When planning for our first snowbird winter, Internet access was on the list of requirements for a rental home. Our winter in Arizona, away from Manitoba ice and snow, would be a very different experience without that access and other technology advances.
Online banking allows me to keep on top of any bills that need to be paid and ensure money is transferred to appropriate accounts before automatic withdrawals are scheduled. ATM machines give us access to U.S. cash.
Communications with Family and Friends
Free long distance to Canada is included in our rental agreement. This means I can readily call family and friends. Facebook and email allow for connections to continue almost as if we were still in Canada.
We use Skype to communicate with our daughter on the Canadian west coast. With the video feature, we see as well as hear each other. We’ve had a few long late night conversations.
In February, we used Skype to “attend” a party with our dinner club friends. We spent an hour and a half listening to and joining in the conversation. In spite of a few technical glitches that required redials, it felt as if we’d been part of the party.
The Arizona Republic newspaper is delivered every day. But in the almost three months we’ve been here, I’ve seen only three items about Canada. One item mentioned the retirement of the penny. Another covered a snow storm in Toronto. The third focused on the combat roles of Canadian woman in the armed forces. In January, the U.S. military officially lifted the ban that prevented women from serving in combat roles.

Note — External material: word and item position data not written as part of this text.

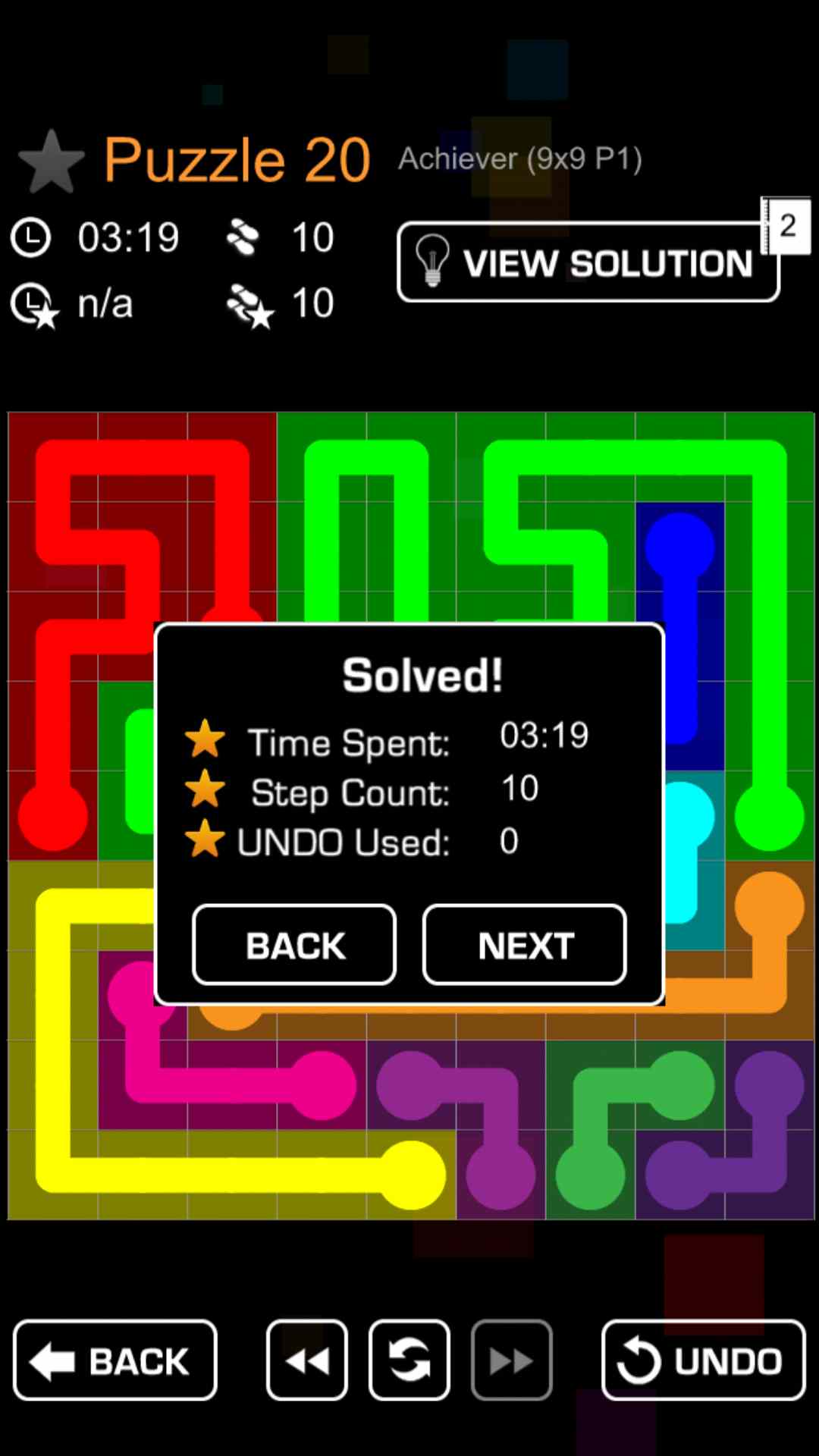Go back using the bottom BACK button

[x=115, y=1360]
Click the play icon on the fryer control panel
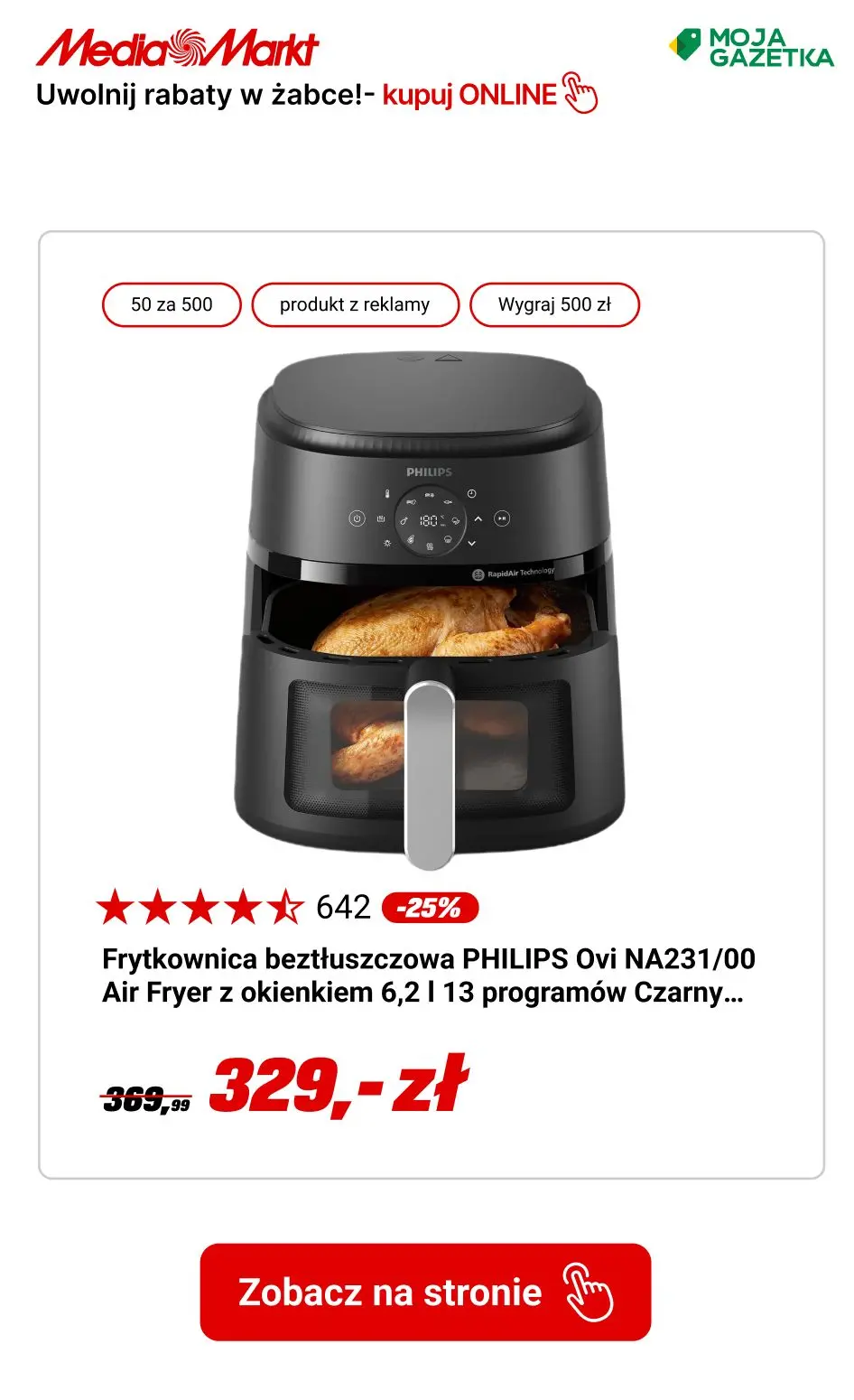Viewport: 854px width, 1400px height. pos(502,518)
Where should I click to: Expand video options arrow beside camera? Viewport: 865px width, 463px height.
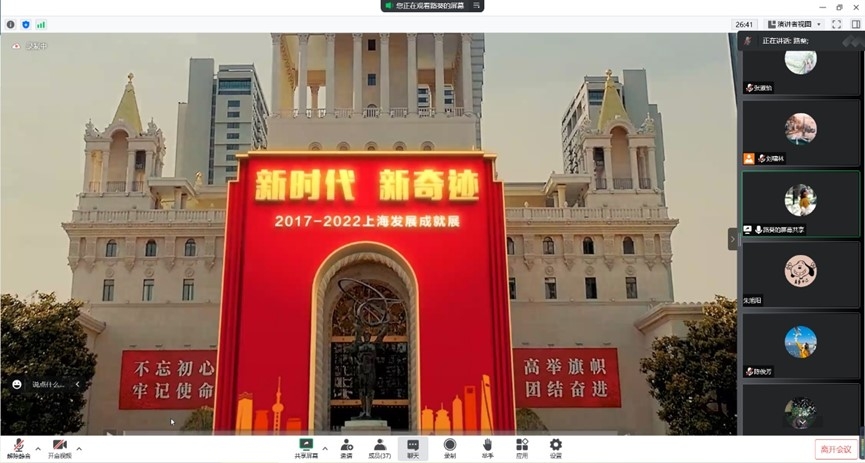80,447
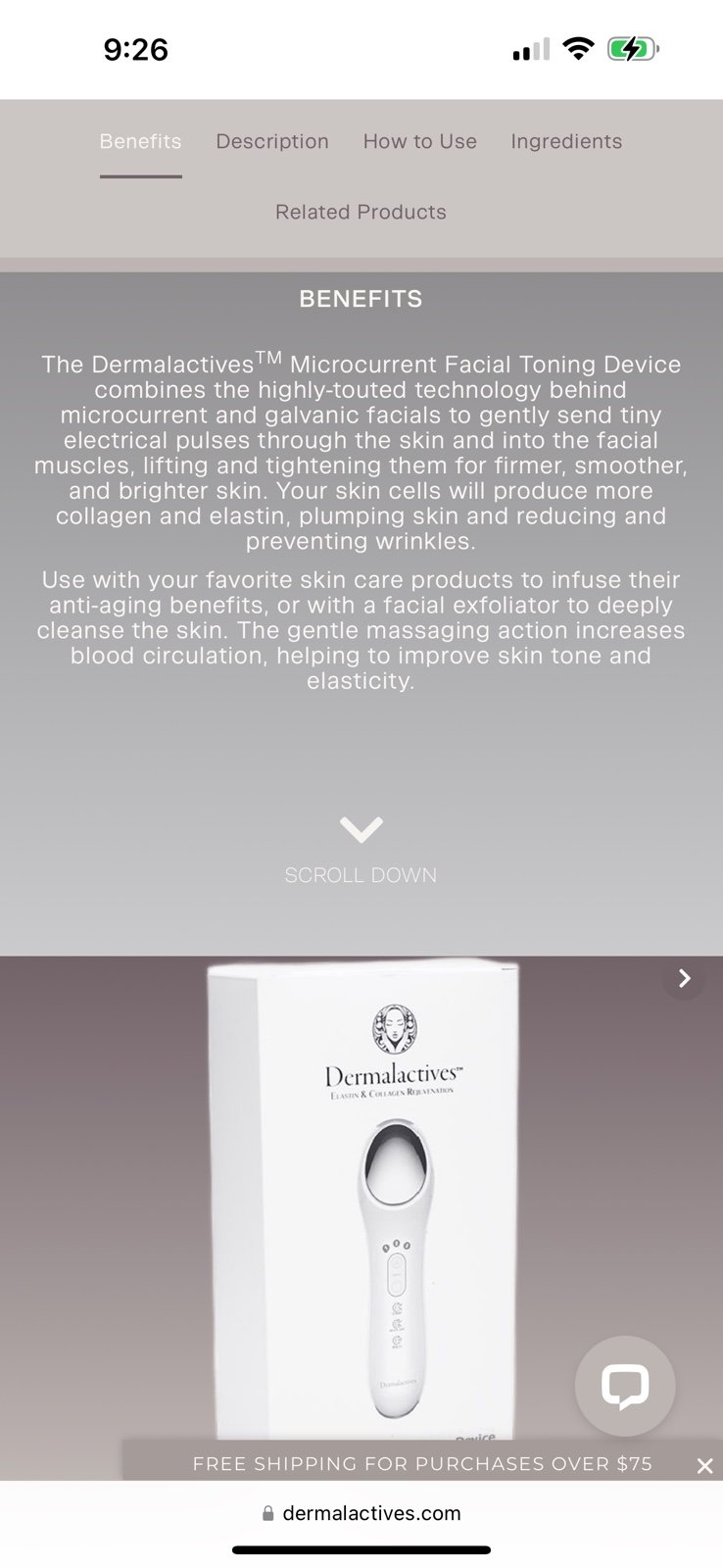Tap the dermalactives.com address bar
Image resolution: width=723 pixels, height=1568 pixels.
click(362, 1513)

It is possible I missed a couple articles, but that still wouldn’t constitute a lot of Canadian news. I use the Internet to periodically read Canadian news feeds or watch Canadian news.
Sightseeing and Getting Around
I find information in the newspaper about things to do and see in the area, including special events and festivals. A website where one can obtain more information is often sited. If it is something we may be interested in, I go to the site for more information about the event, the hours, and the location.
Unlike many of our friends, we do not have GPS. We keep a paper map in the car. But we rely heavily on the Internet to determine locations and routes before we leave home.
And So Much More
I use the Internet for research and validation of my blog posts. And of course, to post the items.
With my iPad perched on the kitchen island I cook meals following a recipe I’ve found on-line.
My husband is one of several volunteers who handle email for a club we belong to in Winnipeg. Thanks to Internet access, he continues to do his share of the volunteer work.
The snowbird experience must have been quite different twenty years ago. Although the ever increasing pressure to be constantly connected can seem overwhelming and distracting at times, it is hard to imagine life without the technology.
What technology would you find hard to live without?